В три или четыре утра, когда у нее слипались глаза, а подбородок, натертый щетиной Мэтта, горел, она целовала его на прощание, стоя на крыльце. Она смотрела, как исчезают огни его машины, словно гаснущая сигарета. Потом на цыпочках она поднималась наверх, мимо маминой спальни, думая: «Ты меня совсем не знаешь».
— Если я не позволила вам угощать меня в ресторане, — сказала Адекс, — почему вы решили, что я приму от вас бутылку вина.
Патрик улыбнулся:
— Я вам ее не отдаю. Я собираюсь открыть ее, а вы можете из нее немножко одолжить.
С этими словами он вошел в дом, словно уже прекрасно здесь ориентировался. Оказавшись на кухне, он принюхался — здесь все еще пахло обуглившейся пиццей и подгоревшим молоком — и начал наугад открывать и закрывать выдвижные ящики, пока не нашел штопор.

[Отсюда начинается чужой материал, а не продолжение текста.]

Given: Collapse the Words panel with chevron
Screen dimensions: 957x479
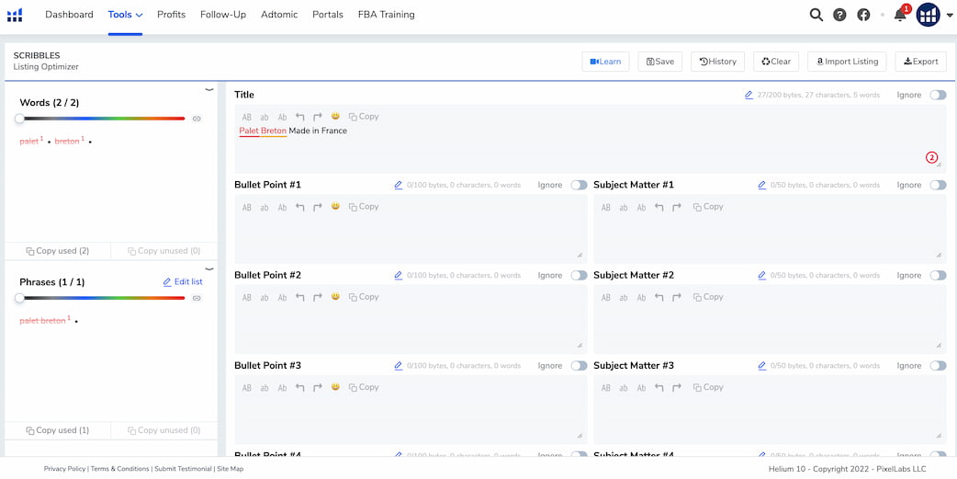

Алекс обхватила себя руками не потому, что ей было холодно, а из-за незнакомого ощущения света внутри, словно в ее теле возникла еще одна солнечная система. Она смотрела, как Патрик достает из шкафчика два бокала и наполняет их.

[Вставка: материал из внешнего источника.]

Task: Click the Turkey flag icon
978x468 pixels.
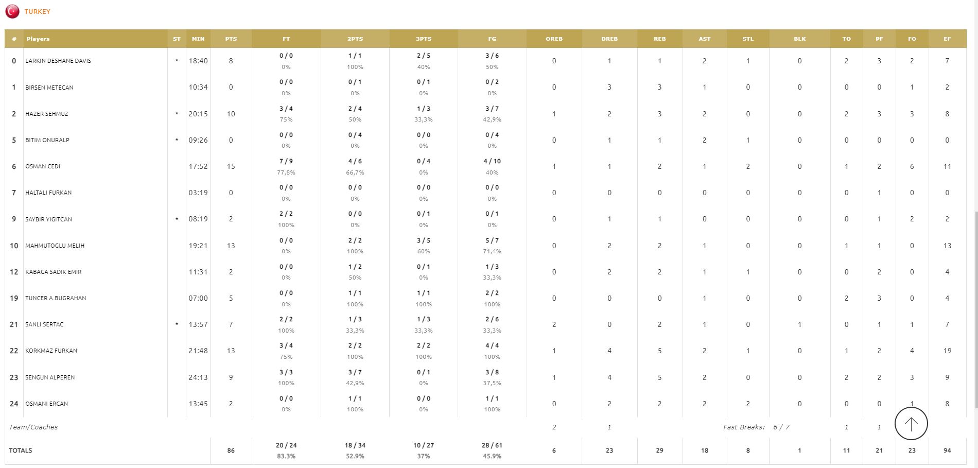Action: pos(12,11)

— За время вне службы, — произнес он тост.
Вкус вина был богатый и полный, как бархат, как осень. Алекс прикрыла глаза. Ей хотелось удержать это мгновение, растянуть его настолько, чтобы оно перекрыло все те, которые были до этого.
— Ну, как вам? — спросил Патрик. — Как вам живется без работы?
Она на секунду задумалась.
— Я сегодня сделала горячие бутерброды с сыром и не сожгла сковородку.
— Надеюсь, хоть один вы поставили в рамочку?
— Нет, пусть это сделает прокурор.
Алекс улыбнулась этой мини-шутке, понятной только ей, но улыбка растаяла, когда она представила лицо Дианы Левен.
— Вы иногда чувствуете себя виноватым? — спросила она.
— Из-за чего?
— Из-за того, что на долю секунды забываете о том, что произошло?
Патрик поставил свой бокал.
— Иногда, когда я просматриваю доказательства и вижу отпечаток пальца, или фотографию, или ботинок, который принадлежал кому-то из погибших детей, я немного задерживаю взгляд. Это звучит глупо, но мне кажется, что кто-то должен это делать, чтобы о них помнили дольше хотя бы на минуту или две. — Он посмотрел на нее. — Когда кто-то умирает, его жизнь не останавливается в этот момент, понимаете?
Алекс подняла свой бокал и выпила все до капли.